Verweerder heeft op het beroep gereageerd met een verweerschrift.
De rechtbank heeft het beroep op 3 november 2023 op zitting behandeld. Ter zitting zijn verschenen eiseres, bijgestaan door haar gemachtigde, en de gemachtigde van verweerder.

Totstandkoming van het besluit

1. Eiseres is werkzaam geweest als ontbijtmedewerker bij [bedrijfsnaam] B.V. voor 20 uur per week. Op 31 juli 2020 heeft eiseres zich ziek gemeld in verband met belemmerende gezondheidsklachten. Bij het primaire besluit heeft verweerder aan eiseres per 29 juli 2022 een WIA-uitkering naar de mate van 80-100% arbeidsongeschiktheid toegekend.
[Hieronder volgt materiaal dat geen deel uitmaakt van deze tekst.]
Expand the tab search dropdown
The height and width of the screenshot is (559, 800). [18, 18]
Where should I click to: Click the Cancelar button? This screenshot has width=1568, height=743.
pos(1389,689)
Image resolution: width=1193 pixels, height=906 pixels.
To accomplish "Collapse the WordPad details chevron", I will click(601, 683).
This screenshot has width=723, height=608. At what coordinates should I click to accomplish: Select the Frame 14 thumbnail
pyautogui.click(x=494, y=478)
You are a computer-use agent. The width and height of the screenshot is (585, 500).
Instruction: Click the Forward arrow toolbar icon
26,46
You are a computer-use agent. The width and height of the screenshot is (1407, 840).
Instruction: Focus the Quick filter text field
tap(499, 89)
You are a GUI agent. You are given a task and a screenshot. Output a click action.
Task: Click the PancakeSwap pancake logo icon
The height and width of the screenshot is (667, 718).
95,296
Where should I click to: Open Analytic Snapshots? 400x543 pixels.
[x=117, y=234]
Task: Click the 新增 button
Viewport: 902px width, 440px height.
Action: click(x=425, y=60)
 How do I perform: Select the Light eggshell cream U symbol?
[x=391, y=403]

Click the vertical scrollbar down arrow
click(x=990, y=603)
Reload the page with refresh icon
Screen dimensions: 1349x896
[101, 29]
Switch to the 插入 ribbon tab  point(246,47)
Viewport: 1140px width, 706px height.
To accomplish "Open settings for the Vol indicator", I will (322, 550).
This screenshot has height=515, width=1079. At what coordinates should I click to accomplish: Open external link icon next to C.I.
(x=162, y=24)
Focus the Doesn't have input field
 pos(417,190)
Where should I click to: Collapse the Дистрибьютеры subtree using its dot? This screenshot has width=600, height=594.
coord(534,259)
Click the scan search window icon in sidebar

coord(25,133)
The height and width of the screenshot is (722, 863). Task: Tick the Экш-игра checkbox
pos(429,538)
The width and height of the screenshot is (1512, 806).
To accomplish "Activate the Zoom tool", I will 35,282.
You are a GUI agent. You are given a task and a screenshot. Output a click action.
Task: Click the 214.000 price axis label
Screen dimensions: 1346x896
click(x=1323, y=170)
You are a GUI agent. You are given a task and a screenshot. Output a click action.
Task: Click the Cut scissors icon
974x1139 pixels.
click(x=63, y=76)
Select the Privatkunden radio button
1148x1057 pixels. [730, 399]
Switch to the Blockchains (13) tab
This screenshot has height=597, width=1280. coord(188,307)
Dit betreft een loongerelateerde werkhervattingsuitkering gedeeltelijke arbeidsgeschikten (WGA-uitkering).
2. Eiseres heeft tegen het primaire besluit bezwaar gemaakt voor zover het ziet op de re-integratieplicht, deze zou onredelijk zijn omdat zij zich daar niet toe in staat acht.
3. In het bestreden besluit op het bezwaar van eiseres heeft verweerder geen aanleiding gezien om het standpunt te wijzigen. Verweerder stelt dat het klopt dat eiseres haar eigen werk niet meer kan uitvoeren maar dat niet wordt uitgesloten dat eiseres de mogelijkheid heeft om te werken of dat er verwachtingen zijn dat de mogelijkheden om te werken gaan verbeteren in de toekomst. Het ontvangen van een WGA-uitkering brengt zodoende een re-integratieplicht met zich mee, niet alleen voor verweerder om eiseres daarbij te helpen maar ook voor eiseres. Zodoende vind verweerder een re-integratieplicht voor eiseres niet onredelijk.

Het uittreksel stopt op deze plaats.